The Harbor Theater was constructed at a time when the future of the entire motion picture industry was threatened by the popularity of television. Despite these odds and the serious handicap of obtaining building materials during the war years, Bzovi was assisted by many local progress-minded civic organizations who helped him obtain approval for the construction of the Harbor Theater.
“Faith in your home town,” Bzovi concludes, “is a necessary ingredient for tomorrow’s progress.”
3-D Glasses, the Harbor Theater, and Scary Movies
By Kathy Warnes
I settled my green 3 D glasses more firmly on my nose and wiggled more comfortably into the plush red seat in the first row at the Harbor Theater. I had gotten there an hour before the show was supposed to start just to make sure that I could be the first one in when the doors opened. Feeling like I was entering a time machine, I put my fifty cents in the steel kitty, accepted my complimentary pair of 3D glasses from a smiling teenage girl, and hurried down the red magic carpet through another set of doors into the mysterious darkness of the Harbor’s inner sanctum. The concession stand stood to the right. I was the first one to buy the luxurious 25 cent box of buttered popcorn and a box of Jujubeads and I hop-walked down the long red carpet covered center aisle to claim my front row seat.
Escaping Unmelted from The House of Wax
I squashed my guilty feelings about sitting in the front row after my mother had told me not to because being so close to the screen would hurt my eyes with a fistful of popcorn. I buried my lacks of guilty feelings about leaving my brothers home with another fistful of popcorn and chewed Jujubeads for a forever time until the music announced the previews and the coming attractions. The previews were not in 3D and I can’t remember any of them. I was so anxious for the movie to start that I put my glasses on my nose and kept them on while I fidgeted my feet to make the movie arrive faster. I’m pretty sure that cartoon was a Goofy cartoon, very similar to this one. Father’s Day Off.
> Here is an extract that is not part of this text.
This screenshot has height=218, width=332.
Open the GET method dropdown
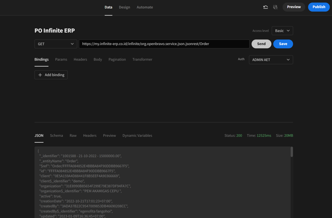click(x=56, y=44)
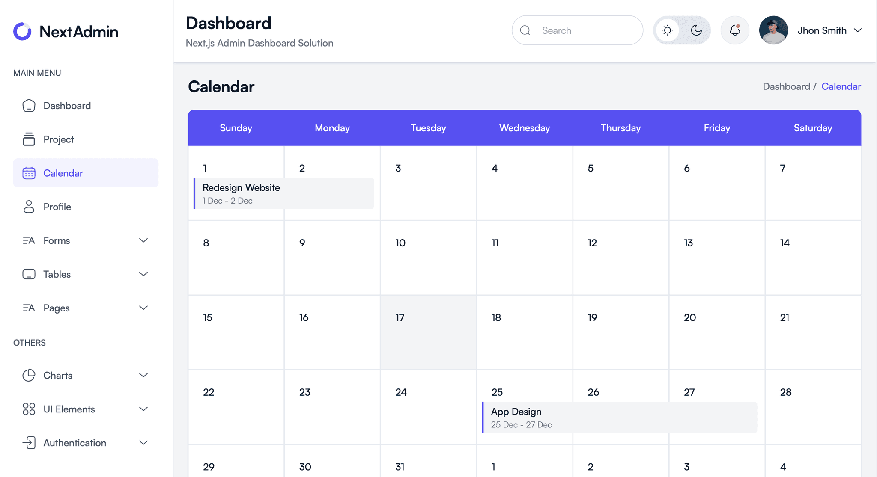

Finally, came the music and picture announcing The House of Wax, starring Vincent Price. My child self shivered ( it was the 1950s, after all!). The 3D glasses put me right in the middle of the story. Vincent Price playd a sculptor, Professor Henry Jarrod working in a museum in New York in the 1910s. Professor Jarrod’s partner sets fire to the museum to collect the insurance and splashes kerosene over his body, leaving him to perish in the flames. Although severely injured, Professor Jarrod survives and he builds a new House of Wax with the help of his deaf-mute assistant Igor, also a sculptor.
Professor Jarrod and Igor create an exhibit called “Chamber of Horrors” that features figures from notable crimes including the prototype of his former business partner who had been murdered by a cloaked, disfigured killer. Professor Jarrod’s partner Burke’s fiancée, Cathy Gray, is also killed. Her friend Sue Allen also visit the museum and discovers that all of the waxworks in the House of Wax are the wax coated bodies of Jarrod’s victims. Sue Allen almost becomes Jarrod’s victim, but she is saved in time and Jarrod himself falls into the wax.
My 3D glasses could have been glued to my face with Super Glue, I pressed them so tightly to my nose. I didn’t want to miss any of the dramatic scenes, and I wanted to see the wax figures up 3D close and personal.
When The House of Wax was over, I walked up the aisle slowly, casting backward glances at the screen. Reluctantly, I handed my glasses back to the same smiling teenager, still casting frequent glances over my shoulder for one last glimpse of creepy Professor Jarrod.
It took years for the memory of the Professor's work table next to the bubbling wax to fade and every time I passed by or went to see another movie at the Harbor Theater, I shivered at the spooky yet exciting memory of The House of Wax.
Aliens in 3D at the Harbor Theater was one of the highlights of my childhood.
Not too long afterward, I traveled the eight blocks from Pitt Street where I lived to the Harbor Theater to see It Came From Outer Space., the other 3-D movie that still sits firmly in my memory. It Came From Outer Space is set near a small town called Sand Rock, Arizona. Actor Richard Carlson plays John Putnam who is an amateur astronomer and Barbara Rush plays Ellen Fields, a schoolteacher. They watch a meteorite crash near the town and they visit the crash site. John spots something strange in the crater and he is convinced that it isn’t a meteorite but an alien spaceship. A landslide covers the mysterious ship, and the townspeople, the sheriff, and the local paper and radio and television ridicule John.
John asks Ellen to help him investigate the mysterious space ship and during the next few weeks, several of the townspeople disappear. When a few of them return, they act distant and dazed. Eventually the sheriff is convinced that aliens really are present in Sand Rock and he organizes a posse to find them. John hopes to resolve the situation peacefully, so he goes into a mine where he hopes to find the buried spaceship and the aliens.
John and Ellen finally discover that the aliens are benevolent beings whose spaceship crashed and they want to stay on earth just long enough to repair their spaceship. The aliens took control of the humans temporarily because they needed to blend in to the community while they repaired their spaceship. When they repair the ship and left, all of the missing and controlled townspeople are again their normal selves.
The Harbor Theater Was a Safe Harbor
When I left the Harbor Theater after seeing It Came From Outer Space, I was determined to find a spaceship and explore outer space, even at my age. I think I was ten by that time. It took me years to accept the fact that I would not personally be flying with Sputnik or orbiting or walking on the moon. After all, hadn’t I seen the cutting edge of space travel at the Harbor Theater?
My 3-D experiences at the Harbor Theater were the most memorable, but I also adventured with Superman, the Lone Ranger, and Hop-a-long Cassidy there. I remember watching some love scenes in movies and contributing to the disrespectable smacking noises that kids in the anonymous dark made to communicate their disdain for mushy movies.
The Harbor Theater was a time capsule, a space ship, and a fun place to spend Saturday and Sunday afternoons and beg parental permission to visit on weekdays too. It was a safe place for kids to go to set their imaginations free to roam the plushy red seats and travel the long carpeted aisles from childhood to adulthood.